■ Task goal:
Which lines in the records below contain the string "link"? Gather every one of them, treating uppercase and lowercase as different.

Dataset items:
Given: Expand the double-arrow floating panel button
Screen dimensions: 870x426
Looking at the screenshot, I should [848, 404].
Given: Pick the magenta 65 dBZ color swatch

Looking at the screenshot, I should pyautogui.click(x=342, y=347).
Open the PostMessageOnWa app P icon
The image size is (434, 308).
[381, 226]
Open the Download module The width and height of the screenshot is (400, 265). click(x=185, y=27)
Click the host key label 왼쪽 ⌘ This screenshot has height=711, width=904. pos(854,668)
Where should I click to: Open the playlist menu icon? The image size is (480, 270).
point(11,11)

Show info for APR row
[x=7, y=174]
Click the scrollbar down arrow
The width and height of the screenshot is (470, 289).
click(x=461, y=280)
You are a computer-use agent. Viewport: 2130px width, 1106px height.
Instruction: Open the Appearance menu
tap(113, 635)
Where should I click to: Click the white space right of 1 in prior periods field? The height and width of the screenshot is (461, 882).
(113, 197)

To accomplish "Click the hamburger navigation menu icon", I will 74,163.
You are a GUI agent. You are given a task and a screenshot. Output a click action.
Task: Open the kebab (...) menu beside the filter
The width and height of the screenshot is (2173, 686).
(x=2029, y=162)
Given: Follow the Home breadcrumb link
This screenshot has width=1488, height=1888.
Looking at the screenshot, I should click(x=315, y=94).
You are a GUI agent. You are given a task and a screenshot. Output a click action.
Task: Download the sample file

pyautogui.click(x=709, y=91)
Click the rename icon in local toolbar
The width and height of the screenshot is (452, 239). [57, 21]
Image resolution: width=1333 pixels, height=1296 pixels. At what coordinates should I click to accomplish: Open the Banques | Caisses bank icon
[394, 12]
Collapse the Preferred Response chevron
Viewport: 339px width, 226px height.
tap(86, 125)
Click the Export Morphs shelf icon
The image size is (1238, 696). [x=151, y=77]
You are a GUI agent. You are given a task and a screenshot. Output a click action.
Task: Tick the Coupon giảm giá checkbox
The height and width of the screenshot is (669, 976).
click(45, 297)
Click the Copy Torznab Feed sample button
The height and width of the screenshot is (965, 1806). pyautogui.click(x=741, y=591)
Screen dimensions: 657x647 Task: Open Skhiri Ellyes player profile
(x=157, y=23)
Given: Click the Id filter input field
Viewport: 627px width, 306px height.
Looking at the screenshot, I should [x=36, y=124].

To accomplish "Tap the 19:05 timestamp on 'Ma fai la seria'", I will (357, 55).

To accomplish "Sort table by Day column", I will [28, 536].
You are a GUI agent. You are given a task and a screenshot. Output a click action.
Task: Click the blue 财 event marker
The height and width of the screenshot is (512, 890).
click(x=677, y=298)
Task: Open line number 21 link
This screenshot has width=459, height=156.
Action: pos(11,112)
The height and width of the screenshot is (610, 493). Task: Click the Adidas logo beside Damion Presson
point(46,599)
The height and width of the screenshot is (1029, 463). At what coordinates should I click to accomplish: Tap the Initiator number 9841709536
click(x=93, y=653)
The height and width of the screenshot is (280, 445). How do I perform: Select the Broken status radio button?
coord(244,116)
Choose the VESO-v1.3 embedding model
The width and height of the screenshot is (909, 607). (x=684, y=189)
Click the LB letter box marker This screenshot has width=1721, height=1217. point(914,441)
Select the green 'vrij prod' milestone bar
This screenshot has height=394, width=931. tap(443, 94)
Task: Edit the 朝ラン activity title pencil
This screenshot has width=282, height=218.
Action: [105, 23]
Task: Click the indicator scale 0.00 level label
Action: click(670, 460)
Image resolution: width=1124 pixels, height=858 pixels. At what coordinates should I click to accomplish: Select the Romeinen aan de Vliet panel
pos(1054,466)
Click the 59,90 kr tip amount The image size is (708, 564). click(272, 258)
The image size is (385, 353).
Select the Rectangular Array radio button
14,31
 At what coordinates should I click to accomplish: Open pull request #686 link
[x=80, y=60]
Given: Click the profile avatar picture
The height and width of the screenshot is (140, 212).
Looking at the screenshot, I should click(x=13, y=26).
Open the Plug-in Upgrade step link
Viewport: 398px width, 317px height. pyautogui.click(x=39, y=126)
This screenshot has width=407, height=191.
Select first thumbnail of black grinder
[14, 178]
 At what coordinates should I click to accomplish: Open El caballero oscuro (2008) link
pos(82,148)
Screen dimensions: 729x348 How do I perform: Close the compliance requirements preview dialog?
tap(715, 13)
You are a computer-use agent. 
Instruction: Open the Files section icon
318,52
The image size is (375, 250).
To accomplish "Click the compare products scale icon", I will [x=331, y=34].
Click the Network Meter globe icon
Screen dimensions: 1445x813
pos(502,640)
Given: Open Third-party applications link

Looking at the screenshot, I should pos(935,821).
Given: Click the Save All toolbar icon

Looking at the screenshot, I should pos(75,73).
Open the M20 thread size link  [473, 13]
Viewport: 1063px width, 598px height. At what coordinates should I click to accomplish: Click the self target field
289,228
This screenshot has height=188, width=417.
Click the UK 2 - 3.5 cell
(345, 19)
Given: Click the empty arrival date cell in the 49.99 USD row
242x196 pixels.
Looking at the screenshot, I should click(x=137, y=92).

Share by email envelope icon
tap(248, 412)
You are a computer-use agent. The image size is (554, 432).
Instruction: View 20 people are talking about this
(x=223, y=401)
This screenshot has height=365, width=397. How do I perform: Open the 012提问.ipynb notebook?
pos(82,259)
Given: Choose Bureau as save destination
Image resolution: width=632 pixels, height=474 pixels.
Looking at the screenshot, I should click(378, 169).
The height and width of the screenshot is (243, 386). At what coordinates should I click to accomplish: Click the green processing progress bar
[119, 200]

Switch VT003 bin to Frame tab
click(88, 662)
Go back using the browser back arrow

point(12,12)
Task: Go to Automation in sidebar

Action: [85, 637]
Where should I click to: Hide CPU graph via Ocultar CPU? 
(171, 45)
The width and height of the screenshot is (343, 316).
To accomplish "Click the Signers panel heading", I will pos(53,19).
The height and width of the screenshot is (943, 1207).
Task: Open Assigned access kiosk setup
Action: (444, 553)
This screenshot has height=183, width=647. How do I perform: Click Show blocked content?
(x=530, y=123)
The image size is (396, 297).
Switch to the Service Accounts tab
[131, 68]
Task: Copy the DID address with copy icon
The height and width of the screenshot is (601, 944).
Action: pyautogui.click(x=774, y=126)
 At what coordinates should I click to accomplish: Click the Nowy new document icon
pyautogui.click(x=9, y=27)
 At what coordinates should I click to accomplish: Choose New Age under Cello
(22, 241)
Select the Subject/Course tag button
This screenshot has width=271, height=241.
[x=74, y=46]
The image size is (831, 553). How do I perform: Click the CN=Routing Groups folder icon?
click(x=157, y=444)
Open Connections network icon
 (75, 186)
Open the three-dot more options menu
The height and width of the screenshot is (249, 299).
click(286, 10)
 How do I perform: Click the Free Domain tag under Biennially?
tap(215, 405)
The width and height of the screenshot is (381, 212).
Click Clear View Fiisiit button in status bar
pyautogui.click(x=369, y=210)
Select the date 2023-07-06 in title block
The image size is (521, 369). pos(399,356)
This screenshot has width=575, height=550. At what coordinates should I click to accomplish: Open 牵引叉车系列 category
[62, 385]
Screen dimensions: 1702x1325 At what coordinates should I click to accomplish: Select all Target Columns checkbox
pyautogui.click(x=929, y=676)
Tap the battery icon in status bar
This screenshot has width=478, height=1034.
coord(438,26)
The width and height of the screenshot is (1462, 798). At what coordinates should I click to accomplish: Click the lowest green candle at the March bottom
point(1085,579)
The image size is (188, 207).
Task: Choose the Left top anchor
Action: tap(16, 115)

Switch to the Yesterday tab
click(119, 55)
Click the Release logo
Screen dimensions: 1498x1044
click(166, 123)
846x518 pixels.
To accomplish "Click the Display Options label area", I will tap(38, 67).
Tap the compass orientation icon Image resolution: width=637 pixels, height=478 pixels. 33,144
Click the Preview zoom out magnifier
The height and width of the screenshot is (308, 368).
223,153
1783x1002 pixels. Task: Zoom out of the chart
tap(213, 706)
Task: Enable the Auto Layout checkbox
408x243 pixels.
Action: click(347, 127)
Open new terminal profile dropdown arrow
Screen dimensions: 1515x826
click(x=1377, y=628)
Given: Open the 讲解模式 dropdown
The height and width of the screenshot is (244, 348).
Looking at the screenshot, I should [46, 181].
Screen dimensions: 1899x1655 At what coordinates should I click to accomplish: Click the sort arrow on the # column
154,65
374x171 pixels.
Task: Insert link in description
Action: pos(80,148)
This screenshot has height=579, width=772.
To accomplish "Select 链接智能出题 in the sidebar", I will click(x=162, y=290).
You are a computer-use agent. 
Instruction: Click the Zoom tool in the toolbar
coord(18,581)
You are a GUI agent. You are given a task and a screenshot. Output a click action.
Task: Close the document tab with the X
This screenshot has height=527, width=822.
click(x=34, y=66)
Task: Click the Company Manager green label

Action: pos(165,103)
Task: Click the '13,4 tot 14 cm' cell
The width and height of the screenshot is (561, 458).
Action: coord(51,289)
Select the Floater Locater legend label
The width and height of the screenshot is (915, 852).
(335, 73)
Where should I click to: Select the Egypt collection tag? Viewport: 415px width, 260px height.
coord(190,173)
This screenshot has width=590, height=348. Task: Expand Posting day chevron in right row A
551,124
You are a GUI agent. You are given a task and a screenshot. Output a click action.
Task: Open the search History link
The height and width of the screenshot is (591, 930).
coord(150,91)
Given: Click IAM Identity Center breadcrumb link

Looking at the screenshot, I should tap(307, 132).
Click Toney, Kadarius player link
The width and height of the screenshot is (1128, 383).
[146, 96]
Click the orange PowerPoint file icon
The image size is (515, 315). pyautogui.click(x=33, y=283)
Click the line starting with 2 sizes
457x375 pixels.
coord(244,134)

■ Completed exercise:
Given: Follow the Home breadcrumb link
Task: Open line number 21 link
 At what coordinates should I click to accomplish: Open pull request #686 link
Open the Plug-in Upgrade step link
 At what coordinates should I click to accomplish: Open El caballero oscuro (2008) link
Given: Open Third-party applications link
Open the M20 thread size link  [473, 13]
Task: Insert link in description
Task: Open the search History link
Given: Click IAM Identity Center breadcrumb link
Click Toney, Kadarius player link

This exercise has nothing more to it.